La réaction des consommateurs a été immédiate, et paradoxale. La demande pour le lecteur de disque amovible, compatible avec la PS5 Digital Edition et la PS5 Pro, a explosé. Face à cet afflux, Sony a limité les ventes du lecteur de disque amovible à une unité par commande, espérant freiner la revente et garantir que plus de joueurs puissent obtenir l’appareil. Cet accessoire, vendu 79 dollars aux États-Unis, permet notamment de lire les Blu-ray Ultra HD 4K.
Une partie de la communauté ne s’est pas contentée de courir en magasin. Un mouvement de contestation, baptisé « PS Blackout », a vu le jour. Ce mouvement, prévu à partir du 23 août 2026, prévoit que certains joueurs éteignent leur console et suspendent leurs achats numériques afin de protester contre la disparition progressive du format physique. Derrière la mobilisation, une inquiétude bien réelle sur la propriété des jeux et la dépendance aux serveurs de Sony.
La question de la prochaine génération de console plane aussi sur cette annonce. Selon le cabinet d’analyse Ampere, la PlayStation 6 pourrait être lancée fin 2028, soit quelques mois seulement après l’arrêt programmé des nouvelles sorties sur disque. De quoi nourrir les spéculations sur l’architecture de cette future machine : intégrera-t-elle encore un lecteur, même optionnel, ou Sony assumera-t-elle pour la première fois une console pensée dès le départ sans aucun support physique ?
Une transition qui ne concerne pas que les jeux
Le mouvement dépasse le seul cas des nouveautés. Sony ferme aussi progressivement les portes de ses anciennes boutiques numériques. Les fermetures du Store PS3 débuteront dans certains marchés en août 2026, puis les boutiques PS3 et PS Vita fermeront dans tous les autres pays en juillet 2027. Un calendrier qui confirme la logique d’ensemble : le groupe japonais réorganise toute sa distribution autour du tout-numérique, plateforme après plateforme.

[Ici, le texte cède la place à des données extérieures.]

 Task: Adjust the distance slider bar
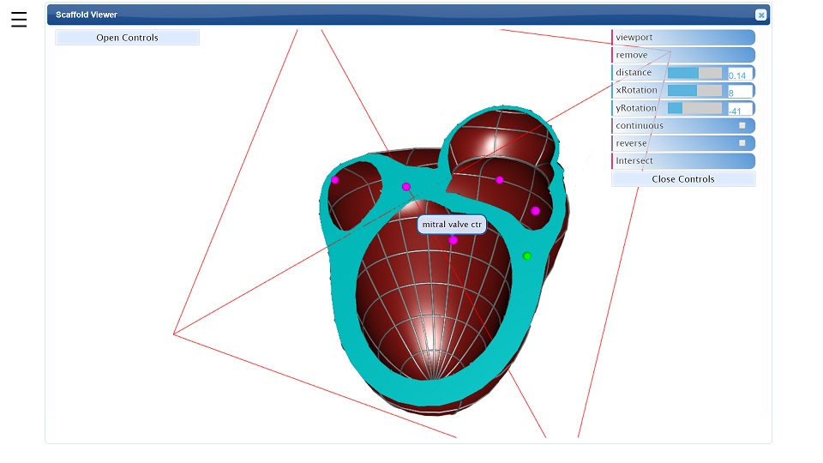(x=694, y=73)
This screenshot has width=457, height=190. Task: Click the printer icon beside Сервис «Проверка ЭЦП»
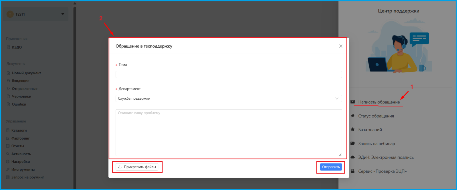coord(353,171)
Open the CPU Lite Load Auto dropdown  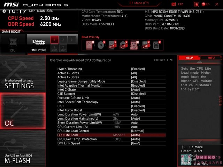click(x=135, y=135)
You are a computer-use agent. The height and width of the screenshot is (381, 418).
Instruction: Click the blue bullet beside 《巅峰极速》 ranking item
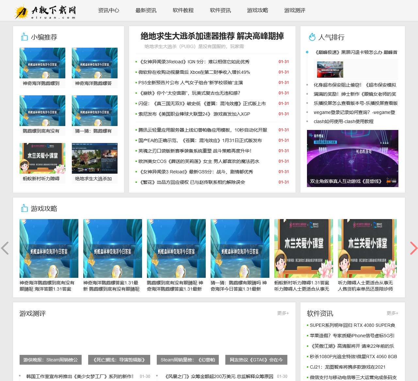coord(307,52)
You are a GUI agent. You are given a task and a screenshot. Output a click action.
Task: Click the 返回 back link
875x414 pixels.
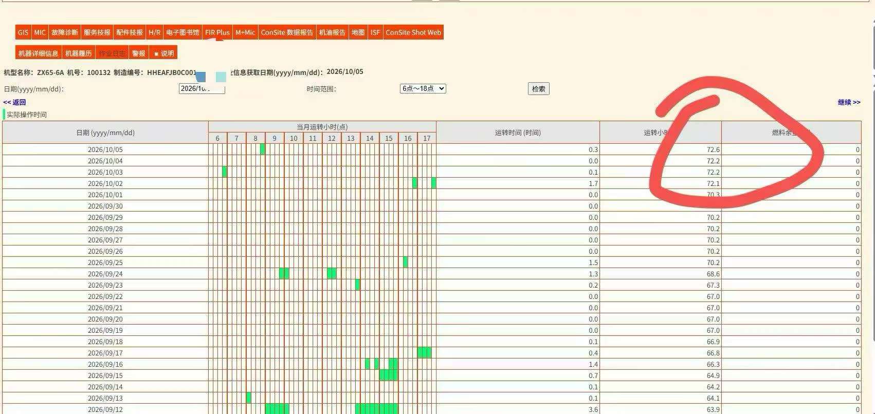[x=14, y=102]
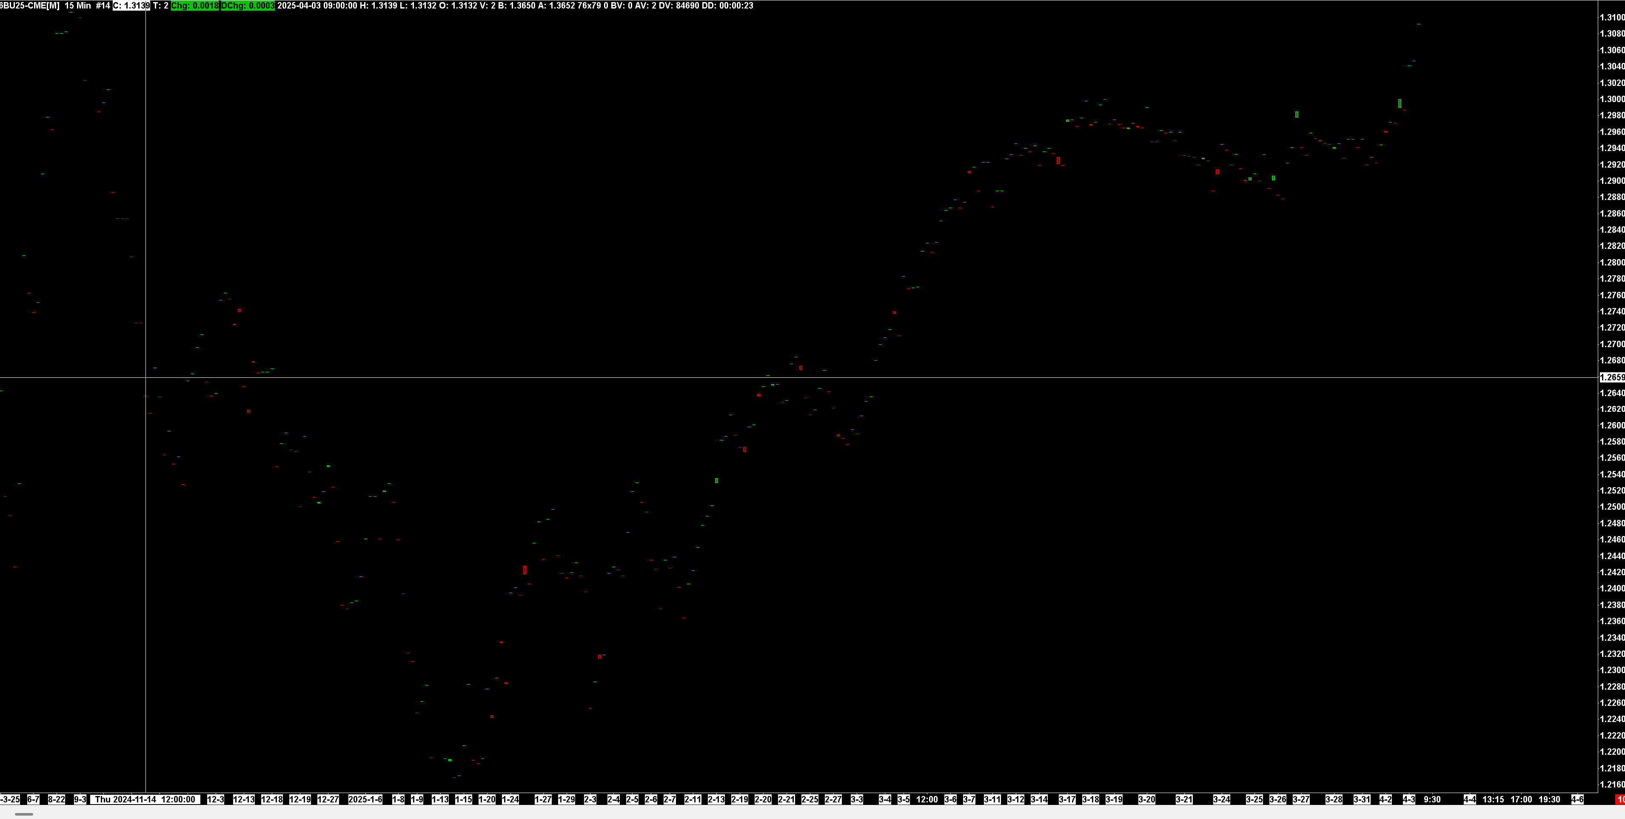Click the 2-13 date marker on time axis
This screenshot has width=1625, height=819.
(x=716, y=799)
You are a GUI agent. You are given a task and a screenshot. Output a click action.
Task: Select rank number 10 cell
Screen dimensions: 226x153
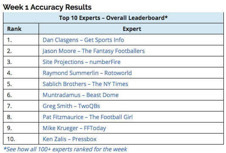[21, 139]

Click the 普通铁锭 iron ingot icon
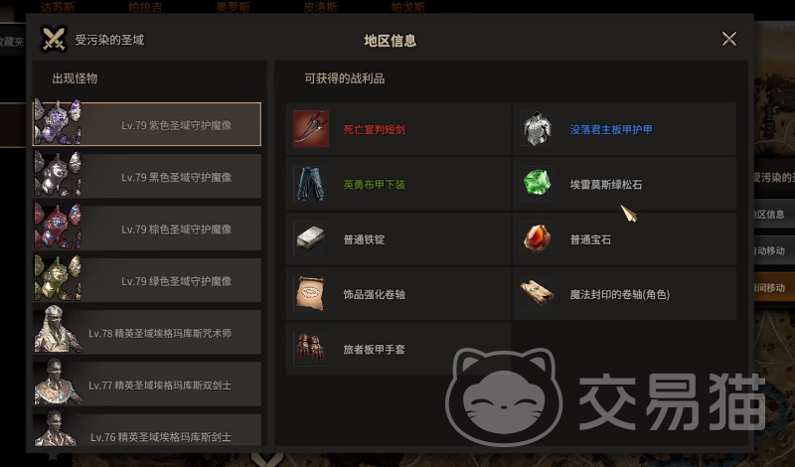coord(311,238)
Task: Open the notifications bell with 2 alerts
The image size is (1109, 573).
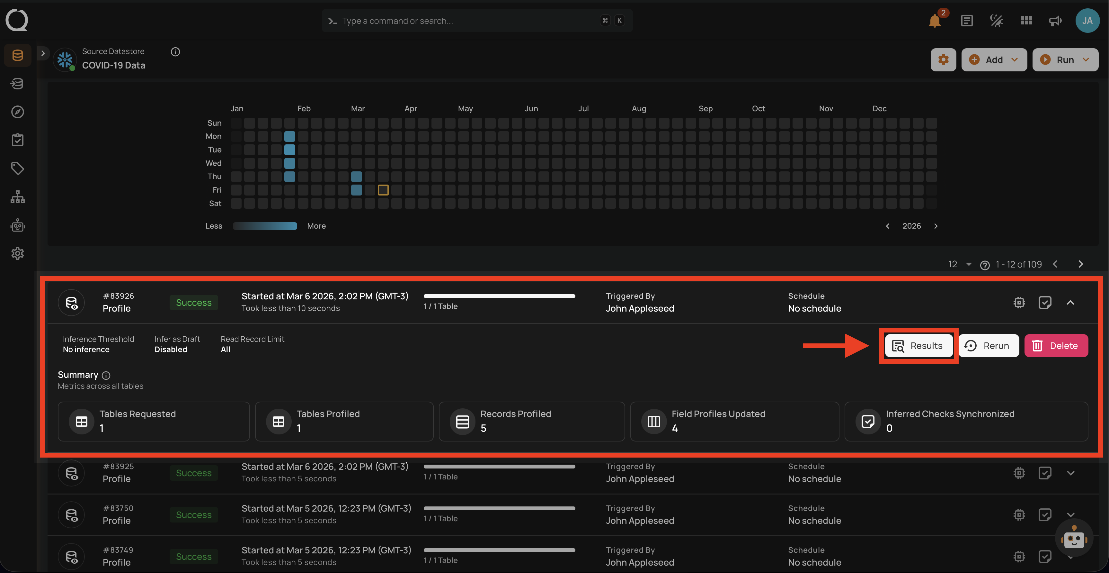Action: pyautogui.click(x=934, y=20)
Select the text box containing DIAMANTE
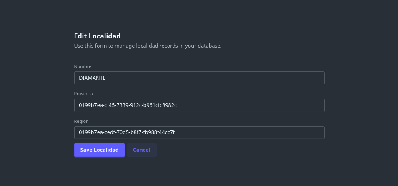Screen dimensions: 398x186 pos(199,78)
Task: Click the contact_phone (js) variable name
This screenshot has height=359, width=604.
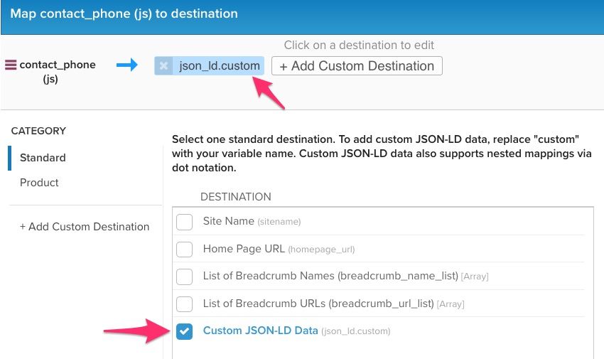Action: click(58, 65)
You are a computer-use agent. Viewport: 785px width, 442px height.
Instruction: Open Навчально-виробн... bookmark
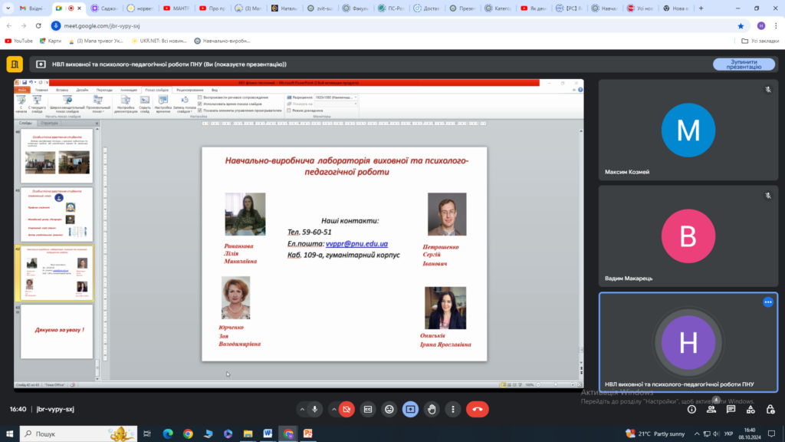click(222, 41)
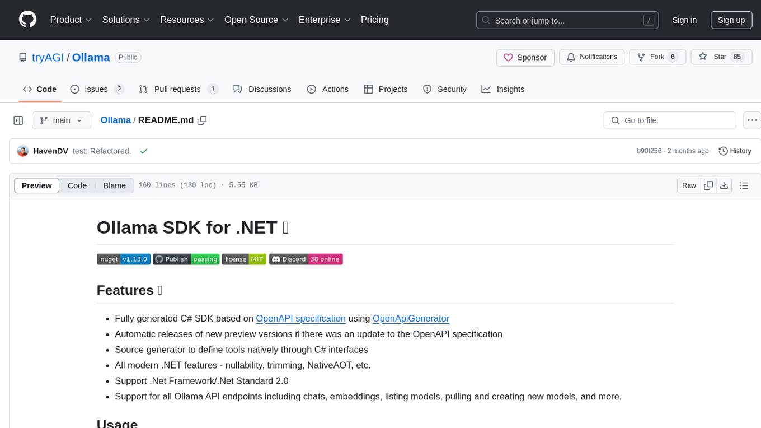The height and width of the screenshot is (428, 761).
Task: Open the Pull requests tab
Action: coord(178,89)
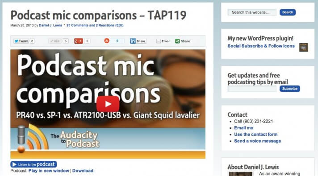Click the podcast Download link

(x=83, y=171)
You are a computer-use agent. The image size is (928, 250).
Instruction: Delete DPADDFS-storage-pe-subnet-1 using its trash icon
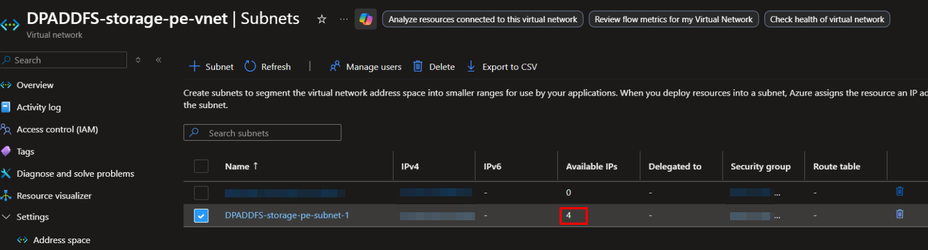tap(899, 214)
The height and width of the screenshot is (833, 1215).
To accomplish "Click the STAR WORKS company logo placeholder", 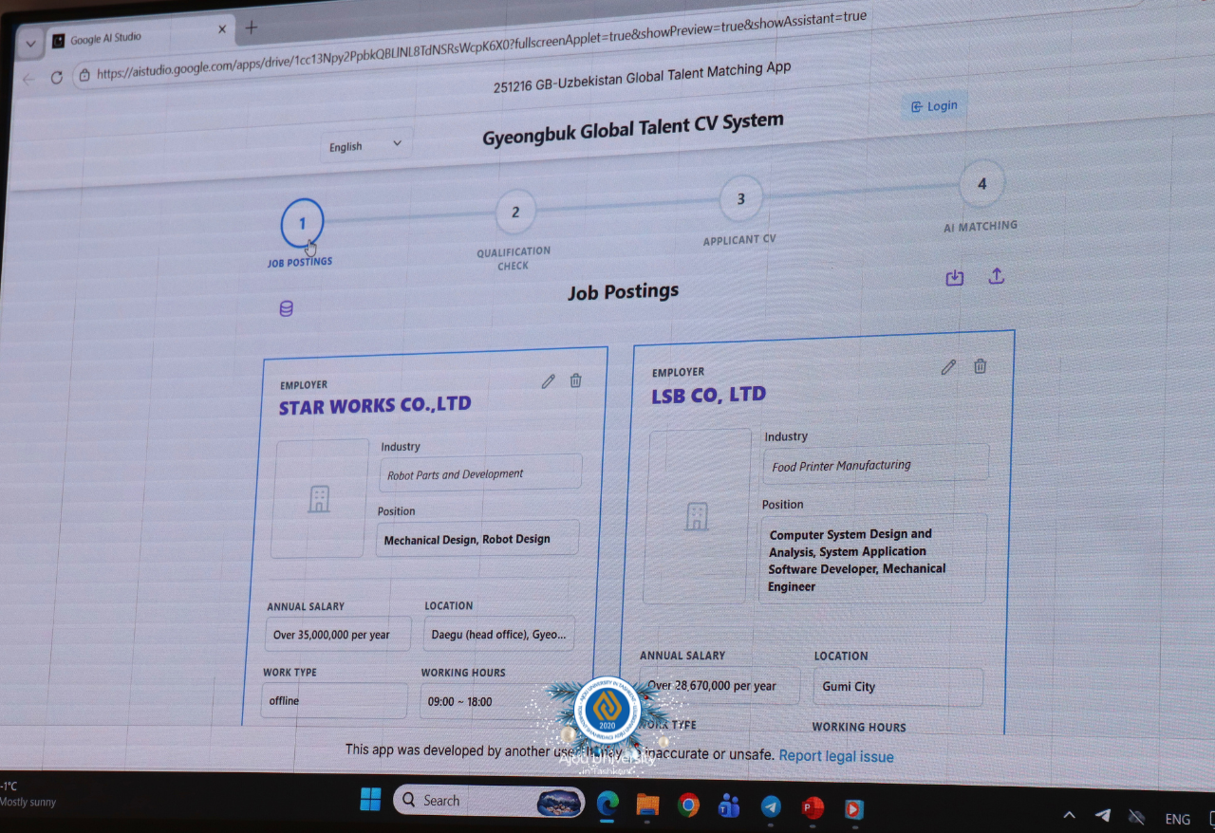I will coord(320,499).
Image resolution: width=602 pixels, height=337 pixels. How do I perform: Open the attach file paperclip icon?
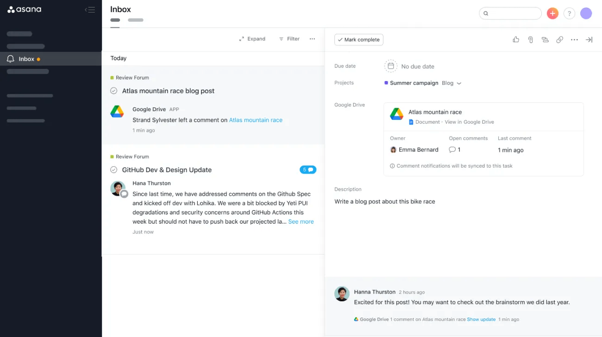[x=530, y=39]
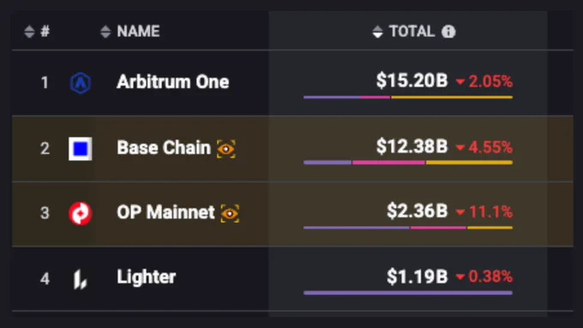Screen dimensions: 583x328
Task: Sort the table by rank number column
Action: pos(36,32)
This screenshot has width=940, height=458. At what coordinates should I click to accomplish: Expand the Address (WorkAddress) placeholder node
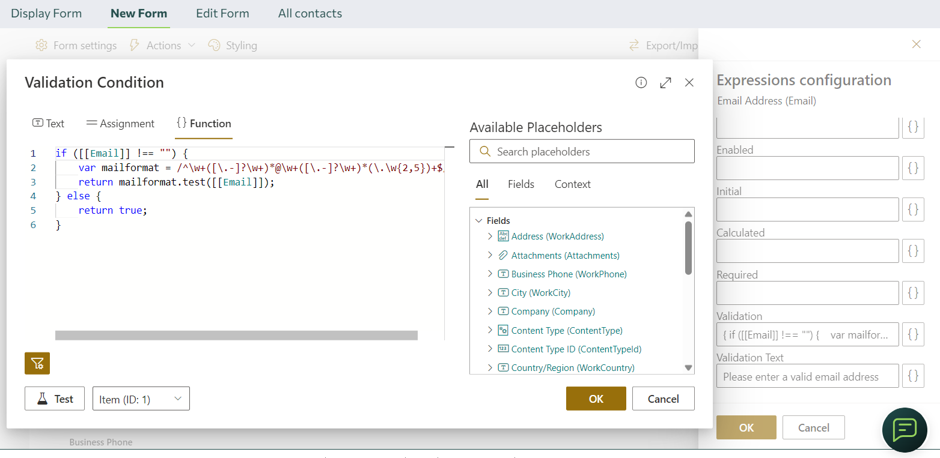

Reste un détail qui a semé la confusion ces dernières semaines. Une note interne de Sony DADC, la filiale qui fabrique les disques pour l’ensemble des éditeurs du marché et pas seulement pour Sony Interactive Entertainment, a été mal interprétée par certains observateurs comme une annonce de fin totale de la production physique sur PlayStation. Sony DADC est une entité globale qui fabrique des disques pour tous les éditeurs, pas seulement Sony Interactive Entertainment, une nuance qui a été cruciale pour rectifier le tir. L’annonce officielle du 1er juillet 2026, elle, reste bien confirmée : ce sont les nouveaux jeux PlayStation qui abandonneront le disque, pas la fabrication de disques en général pour d’autres consoles ou d’autres marchés.